:: PROVIDED PASSAGE

15A number of district courts have held that the PMPA preempts a state law action when the action arises out of the franchise termination or is an incident of the termination. E.g., Grogan v. Shell Oil Company, No. 85-C-9254 (N.D.Ill. May 14, 1986) (Grogan) (Lexis, Genfed library, Dist. file). In Grogan the franchisee charged that the franchisor's decision not to renew the contract did not comply with normal business practices and was made in bad faith. The district court, although recognizing the persuasiveness of the franchisee's argument for a state law claim, nonetheless held that state law claims may not be viewed in isolation from the termination decision. Slip op. at 1-2. The court stated that courts must examine the totality of the circumstances to discern whether the alleged breach of contract occurred independently of the nonrenewal or merely as an incident of the transition in business ownership. Id. The district court further stated that the test was "whether the purported acts giving rise to the claim should be characterized as independent of or in relation to the termination." Id. at 2. If the acts giving rise to the state law claims were related to the termination, then the state law claims were preempted by the PMPA. Id.
16The District Court for the Eastern District of Pennsylvania reached a similar result in Serianni v. Gulf Oil Corp., (E.D.Pa.1986) (printed in Bus.Franchise Guide CCH 8656) (Serianni ) [Available on WESTLAW, DCTU database]. In Serianni the franchisee alleged that Gulf refused to renew its contract because the franchisee had not met the minimum volume requirement of 20,000 gallons per month. The franchisee alleged both a federal claim under the PMPA and a state law claim under Pennsylvania common law and under the Pennsylvania Gasoline Act, which prohibited termination for failure to meet sales quotas. The district court held that the state law claim was preempted because "both the statutory provision cited by plaintiff [franchisee] and the conduct complained of relate directly to the issue of nonrenewal." Id. at 867.
17In Huth v. B.P. Oil, Inc., 555 F.Supp. 191 (D.Md.1983) (Huth ), the district court faced the same issue presented in the present case. In Huth the franchisee alleged that the franchisor terminated the dealership in violation of an express contract term concerning advance notice. The plaintiff also alleged two state law fraud counts. The issue was whether the two state law fraud counts were barred by the PMPA's one year statute of limitations. The district court concluded that Congress had spoken directly to the preemption issue and that the legislative history and numerous district court cases had held that Congress specifically intended to preempt conflicting state laws dealing with termination of the franchise relationship. Id. at 193-94. The court concluded that the PMPA applied to the state law claims and that the action was barred by the PMPA's one year statute of limitations. Id. at 192.
18We hold that Continental's state law claims are similarly preempted by the PMPA. Continental's main contention is that Amoco wrongfully failed to renew the 1971 franchise agreement or wrongfully terminated the 1980 agreement. These allegations fall squarely within the area covered by the PMPA provision. Thus, the one year statute of limitations applies and Continental's action, which was filed more than one year after the franchise agreement was terminated or not renewed, must be dismissed as untimely filed.

::::
:: AVAILABLE DATA

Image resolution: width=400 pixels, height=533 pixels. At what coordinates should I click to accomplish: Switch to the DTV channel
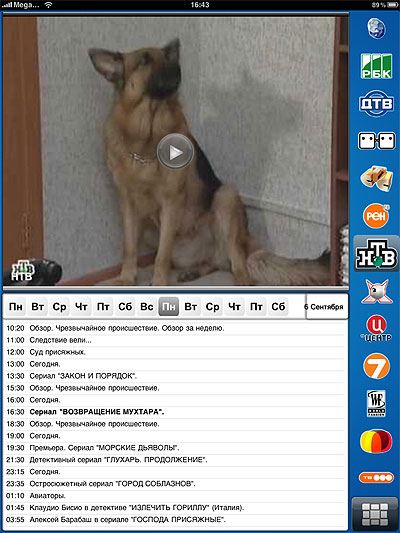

::::

• [WHAT NEEDS TO BE DONE]:
In the passage on PMPA preemption, what monthly minimum volume did the franchisee in Serianni allegedly fail to meet?

• [EXPECTED OUTPUT]:
20,000 gallons per month.